You do remember Kavitha Mandana, the author of one of our latest books - A Pair of Twins, don't you? Here, she talks to Karadi about remembering what it's like to be a child; her favourite children's books and her current projects.
Karadi: What made you take up children’s writing? What are the advantages and disadvantages of being a children’s writer?
Kavitha: I really don’t have a clear reason. I sort of drifted into it. I had always wanted to illustrate, cartoon and doodle; so when I gave up being a copywriter in advertising, kids writing seemed a fun way to combine illustrating and writing.
I was lucky that my first story - one that I wrote and illustrated (Bando: The Dog Who Led a Double Life) got serialized in the Deccan Herald’s kids’supplement - Open Sesame. That gave me the confidence to keep going.
Karadi: Do you have to like children to be a good children’s author?
Kavitha: I’m not sure about that. Maybe good children’s writers are those who clearly remember what it was like being a child – the fun parts, as well as the scary or sad parts of childhood. Many grown ups forget that they too loved playing in the rain. Or didn’t do too well in school! AND were scared of the dark.
Karadi: What do you like to read? What are your favourite children’s books? Who are your favourite authors?
Kavitha: I read whatever I could lay my hands on. My parents’ home and both my grandparents’ houses were lined with books, so I was lucky. I read the Enid Blytons, the What Katy Did series, the Little Women and Little Men books. I read my father’s Louis L’Amour westerns and the John Grishams of my teen years – Alistair McLean, Fredrick Forsythe, along with a lot of the classics.
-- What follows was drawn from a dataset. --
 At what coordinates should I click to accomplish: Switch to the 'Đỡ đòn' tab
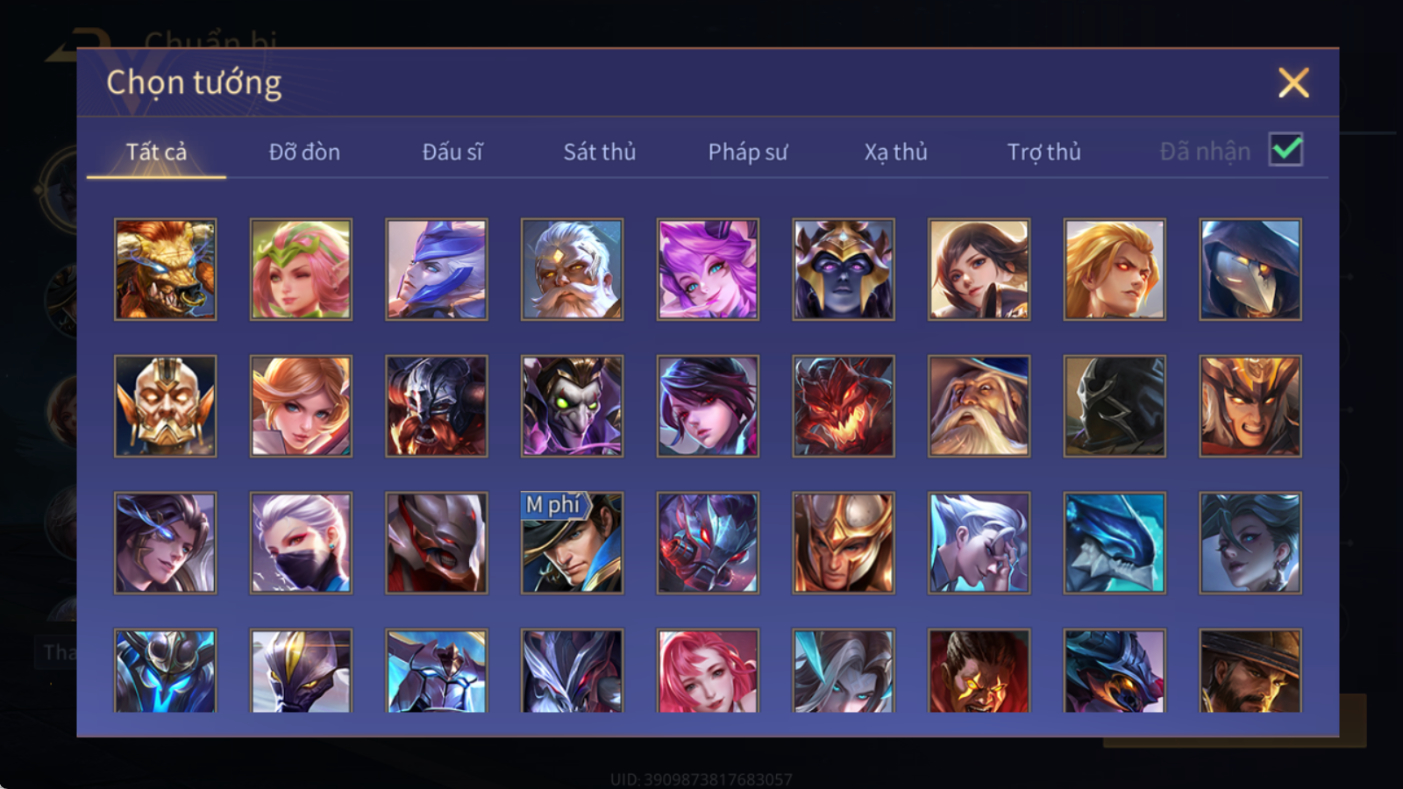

Wind in the Willows is one of my favourite children’s books. Even now, I could quite happily spend an afternoon with Toad from Toad Hall. He is one of my all time favourite characters from literature!
Karadi: Do you follow a writing routine? How do you go about writing a story?
Kavitha: I wish I did, but unfortunately my teenaged daughter and dog manage to turn any routine on its head! I also work full time, so writing for children is an activity I indulge in when my ‘bread and butter’ job is done for the day.
Most of my stories rattle around and take shape inside my head first, sometimes over days and sometimes over months, before I key it into my computer.
Karadi: What are you currently working on?Kavitha: LOTS of half-baked ideas that barely qualify to be mentioned! Other than that, Rupa’s Red Turtle books is bringing out my novel for young adults No 9 on the Shade Card in a few months. The editing has just been done. I am also working on illustrating a story of mine which appeared in the Deccan Herald a few years ago.